Scaphoid fracture and scaphoid non-union
What is it?
The scaphoid bone is an important structure because it links the two rows of bone forming the wrist. It is therefore subjected to large mechanical loads and also has an unusual blood supply which can impede its ability to heal. Scaphoid fracture normally occurs as a result of a fall on an outstretched hand. Pain, swelling and limitation of movement are normally apparent, although in some cases this is not obvious and therefore this fracture is commonly missed.
What is it?
How is it diagnosed?
Scaphoid fractures and non-unions (failure of bone to heal) are diagnosed on the basis of the history described above and by clinical examination. There may be pain when pressure is applied over the scaphoid bone. Other provocation tests include the Kirk-Watson manoeuvre. Special x-rays are required to make the diagnosis. Often these need to be repeated after two weeks as the fracture line is often clearer at this stage. If there is uncertainty an MRI scan usually confirms the diagnosis.

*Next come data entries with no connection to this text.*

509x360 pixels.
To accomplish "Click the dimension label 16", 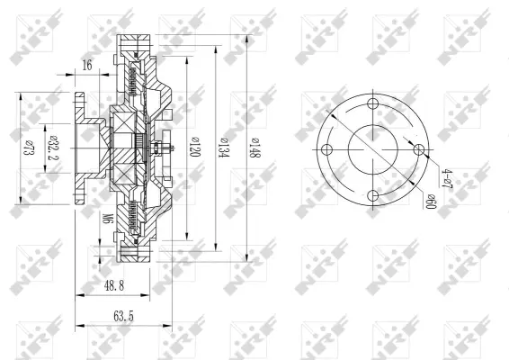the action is (x=87, y=65).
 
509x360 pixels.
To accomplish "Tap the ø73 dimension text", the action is (x=28, y=148).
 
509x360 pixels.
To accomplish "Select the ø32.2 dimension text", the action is (x=52, y=148).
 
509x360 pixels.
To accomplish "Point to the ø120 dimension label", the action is (x=194, y=147).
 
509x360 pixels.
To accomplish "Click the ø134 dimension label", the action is (x=224, y=148).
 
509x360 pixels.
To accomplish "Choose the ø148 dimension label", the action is (x=254, y=148).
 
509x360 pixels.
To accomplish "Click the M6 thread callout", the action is (x=107, y=219).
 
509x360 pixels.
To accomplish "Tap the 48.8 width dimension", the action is (x=114, y=286).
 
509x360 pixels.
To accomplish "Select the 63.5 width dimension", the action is (x=123, y=316).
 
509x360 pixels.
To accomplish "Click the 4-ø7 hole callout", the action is (x=448, y=178).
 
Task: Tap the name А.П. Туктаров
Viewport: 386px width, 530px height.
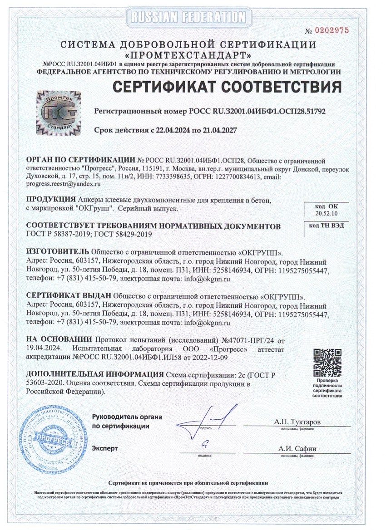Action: click(x=297, y=422)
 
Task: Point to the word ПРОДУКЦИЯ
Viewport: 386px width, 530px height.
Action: click(x=51, y=199)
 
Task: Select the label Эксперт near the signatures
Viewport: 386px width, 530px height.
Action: click(x=105, y=448)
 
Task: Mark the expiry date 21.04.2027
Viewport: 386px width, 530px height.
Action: click(x=217, y=130)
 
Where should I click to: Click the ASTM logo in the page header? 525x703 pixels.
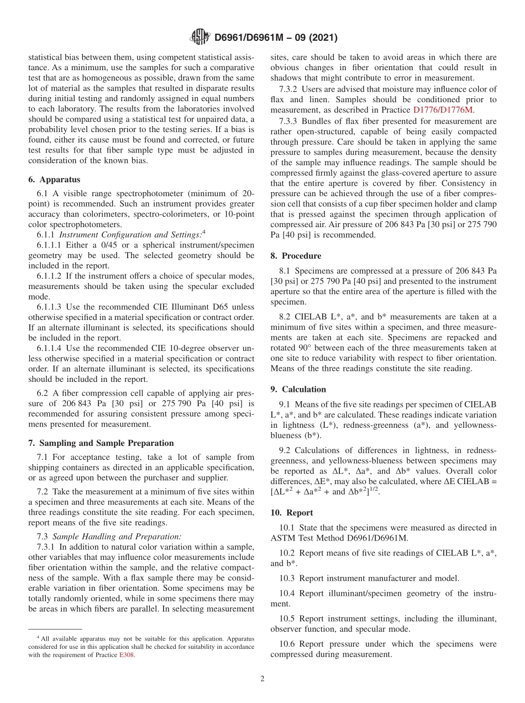200,38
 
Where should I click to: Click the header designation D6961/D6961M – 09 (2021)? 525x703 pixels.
275,38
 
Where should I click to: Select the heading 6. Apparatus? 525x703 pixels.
54,180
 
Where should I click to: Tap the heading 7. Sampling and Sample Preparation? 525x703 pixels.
101,443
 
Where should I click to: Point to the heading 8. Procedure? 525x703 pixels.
296,256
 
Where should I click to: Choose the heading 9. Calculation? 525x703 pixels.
298,389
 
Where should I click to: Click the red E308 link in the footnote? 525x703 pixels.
127,655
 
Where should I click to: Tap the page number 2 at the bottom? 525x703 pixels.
262,679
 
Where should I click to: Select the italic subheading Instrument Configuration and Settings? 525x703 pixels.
130,234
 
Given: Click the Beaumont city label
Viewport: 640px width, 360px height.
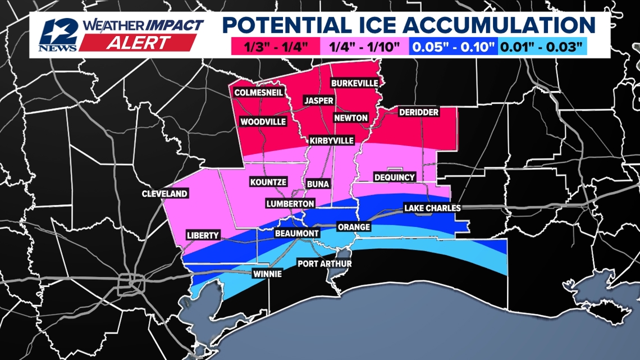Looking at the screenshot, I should (x=297, y=233).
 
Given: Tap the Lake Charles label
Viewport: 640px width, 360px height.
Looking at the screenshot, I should (x=432, y=208).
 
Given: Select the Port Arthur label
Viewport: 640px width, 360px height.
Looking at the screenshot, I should (x=324, y=263).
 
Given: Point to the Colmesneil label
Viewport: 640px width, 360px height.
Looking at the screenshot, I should (x=259, y=93).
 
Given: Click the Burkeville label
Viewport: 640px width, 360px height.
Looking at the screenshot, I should (x=354, y=83).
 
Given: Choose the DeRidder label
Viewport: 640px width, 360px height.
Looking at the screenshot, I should (x=418, y=112).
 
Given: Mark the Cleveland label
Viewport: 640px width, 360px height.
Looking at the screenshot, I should (x=164, y=194).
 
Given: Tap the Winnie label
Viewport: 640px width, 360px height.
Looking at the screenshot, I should (x=267, y=274).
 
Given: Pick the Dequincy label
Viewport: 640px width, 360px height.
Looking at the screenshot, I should (x=395, y=177).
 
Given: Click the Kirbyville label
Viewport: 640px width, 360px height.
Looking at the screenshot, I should (x=332, y=140).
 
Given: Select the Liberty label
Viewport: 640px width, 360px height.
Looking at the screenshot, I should (x=203, y=235).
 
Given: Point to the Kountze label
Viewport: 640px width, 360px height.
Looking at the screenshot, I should (x=268, y=182).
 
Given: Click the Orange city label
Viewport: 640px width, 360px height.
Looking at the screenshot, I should (x=354, y=227).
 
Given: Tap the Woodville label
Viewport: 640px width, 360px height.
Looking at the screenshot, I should (x=263, y=121).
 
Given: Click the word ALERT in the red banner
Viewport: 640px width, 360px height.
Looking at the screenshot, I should (x=136, y=43).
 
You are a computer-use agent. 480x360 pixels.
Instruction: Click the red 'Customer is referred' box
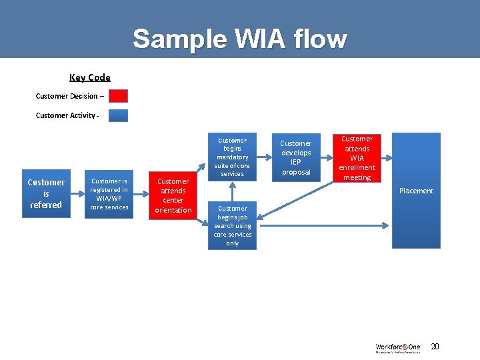(46, 193)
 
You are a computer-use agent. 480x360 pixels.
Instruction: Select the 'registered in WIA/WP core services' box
(109, 194)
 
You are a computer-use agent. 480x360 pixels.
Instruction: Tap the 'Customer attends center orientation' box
(173, 195)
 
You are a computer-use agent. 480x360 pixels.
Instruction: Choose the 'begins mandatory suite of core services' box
(232, 157)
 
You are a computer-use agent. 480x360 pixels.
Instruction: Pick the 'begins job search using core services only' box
(232, 226)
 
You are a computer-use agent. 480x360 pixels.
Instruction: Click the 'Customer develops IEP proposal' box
(295, 157)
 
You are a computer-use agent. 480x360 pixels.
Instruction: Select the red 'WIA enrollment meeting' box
(357, 158)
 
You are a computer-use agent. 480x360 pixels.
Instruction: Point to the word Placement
(416, 191)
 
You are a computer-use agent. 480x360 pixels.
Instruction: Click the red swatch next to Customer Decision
(118, 96)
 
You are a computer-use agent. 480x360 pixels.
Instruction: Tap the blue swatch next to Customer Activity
(118, 115)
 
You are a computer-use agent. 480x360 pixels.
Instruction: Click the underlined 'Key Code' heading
(90, 78)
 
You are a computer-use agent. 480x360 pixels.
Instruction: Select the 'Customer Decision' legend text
(66, 96)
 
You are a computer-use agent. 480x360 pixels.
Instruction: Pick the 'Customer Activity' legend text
(66, 116)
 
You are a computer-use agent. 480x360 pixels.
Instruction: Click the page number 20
(435, 346)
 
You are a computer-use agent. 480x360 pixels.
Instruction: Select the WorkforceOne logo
(399, 347)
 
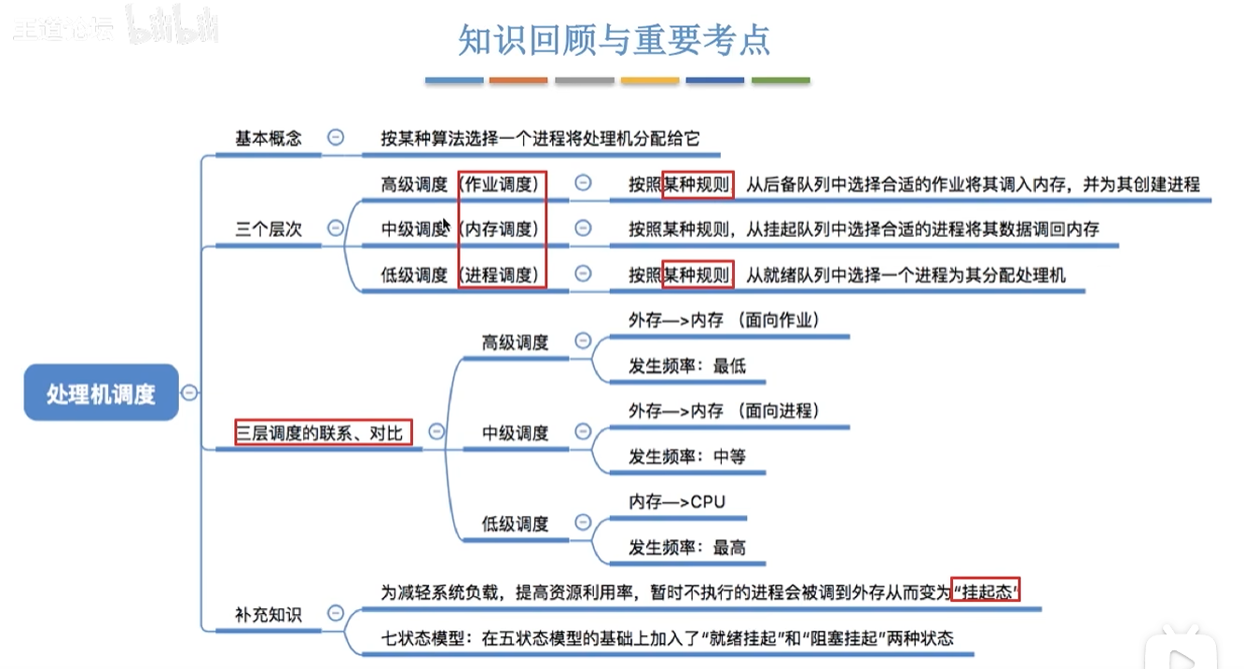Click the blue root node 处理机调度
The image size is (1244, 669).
coord(101,394)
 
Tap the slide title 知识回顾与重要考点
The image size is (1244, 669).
coord(615,40)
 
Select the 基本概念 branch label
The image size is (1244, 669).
coord(269,138)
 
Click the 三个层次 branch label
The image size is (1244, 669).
coord(269,230)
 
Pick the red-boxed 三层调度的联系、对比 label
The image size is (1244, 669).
coord(323,432)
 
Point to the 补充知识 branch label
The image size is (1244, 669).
coord(269,614)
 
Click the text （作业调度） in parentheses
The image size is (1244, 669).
coord(501,185)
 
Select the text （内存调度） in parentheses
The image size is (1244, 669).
coord(501,230)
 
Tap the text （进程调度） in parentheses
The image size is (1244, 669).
coord(501,275)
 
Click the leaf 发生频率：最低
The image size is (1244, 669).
coord(687,366)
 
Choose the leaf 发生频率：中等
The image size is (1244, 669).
coord(687,456)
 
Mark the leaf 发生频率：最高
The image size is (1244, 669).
coord(687,548)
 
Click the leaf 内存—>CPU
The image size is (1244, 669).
coord(676,502)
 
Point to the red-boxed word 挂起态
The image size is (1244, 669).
coord(985,592)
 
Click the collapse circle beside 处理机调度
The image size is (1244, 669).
coord(189,393)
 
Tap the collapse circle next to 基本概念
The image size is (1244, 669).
coord(336,137)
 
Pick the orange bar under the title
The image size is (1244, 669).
coord(518,81)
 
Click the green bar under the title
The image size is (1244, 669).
coord(781,81)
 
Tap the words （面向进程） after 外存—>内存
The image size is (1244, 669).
coord(777,411)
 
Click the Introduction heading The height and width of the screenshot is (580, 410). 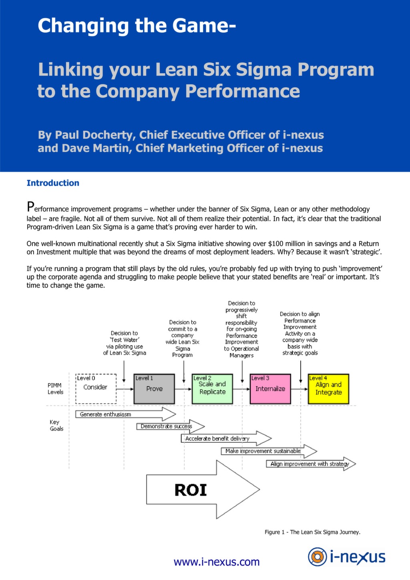pos(53,183)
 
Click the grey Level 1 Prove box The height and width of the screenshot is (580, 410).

What is my approach to treatment?
Most scaphoid fractures can be treated with immobilisation in a cast, for an average period of nine weeks. This may not be appropriate in some individuals or with certain types of fracture, for example displaced or proximal fractures. An operation to fix the fracture may be advisable. You can discuss this at your first consultation.
What does an operation involve?
Surgery is normally carried out as a day case under a general anaesthetic. A tourniquet is applied to the upper limb, similar to a blood pressure cuff. This provides a clear view of the operative field for surgery. A small incision is made over the back (or front) of the wrist, exposing the fractured bone. The bone fragments are stabilised with a wire and a special screw is used to fix and compress the two broken bone ends together. The wire is removed and the screw remains buried within the bone. The joint capsule and skin are then closed with sutures. A long acting local anaesthetic is then administered to provide pain relief. Finally, dressings and bandages are applied.
What is the recovery period?
Once the local anaesthetic has worn off, normally 6 to 8 hours, simple analgesics and anti-inflammatory tablets may be used for pain. The hand should be kept elevated as much as possible during the first week after the operation, although finger movements are to be encouraged. A high-arm sling may be useful for this purpose. Temporary cast and sutures are removed in the clinic at two weeks and another cast applied until 6 weeks after surgery. It should then be possible to wet the hand. Prior to this it’s possible to shower by keeping the extremity dry with a plastic bag secured over the limb using an elastic band or a purpose made shower cover. Most pain and swelling will have settled within four weeks after surgery. Driving is usually possible after 3 to 4 weeks. When a patient is ready to return to work depends on their specific job role and may also vary from individual to individual. It may be possible to return to light keyboard work towards the end of the first week. Heavy manual work should be avoided until the fracture is soundly united. This is confirmed on radiographs and usually takes between 6-12 weeks.
Are there any possible complications?
Over 90% of patients are satisfied with the final result. However, as with any treatment, there are always risks involved: Infection: 2%, Chronic regional pain syndrome: 2%, Some loss of wrist motion may occur after fracture. Scaphoid non-union (failure to unite) is variable and dependant on the fracture pattern. It is far more common in smokers. If left untreated, the wrist bones fail to move correctly and over time wear out the wrist joint (osteoarthritis). Treatment of scaphoid non-union can be complex. In most cases a small amount of bone graft is taken from near the wrist and placed into the freshened fracture site. Surgical fixation of the non-union is very much along the lines of the procedure I describe for scaphoid fractures. However, recovery period is longer – taking anything from three months to one year. This can be discussed at your first consultation.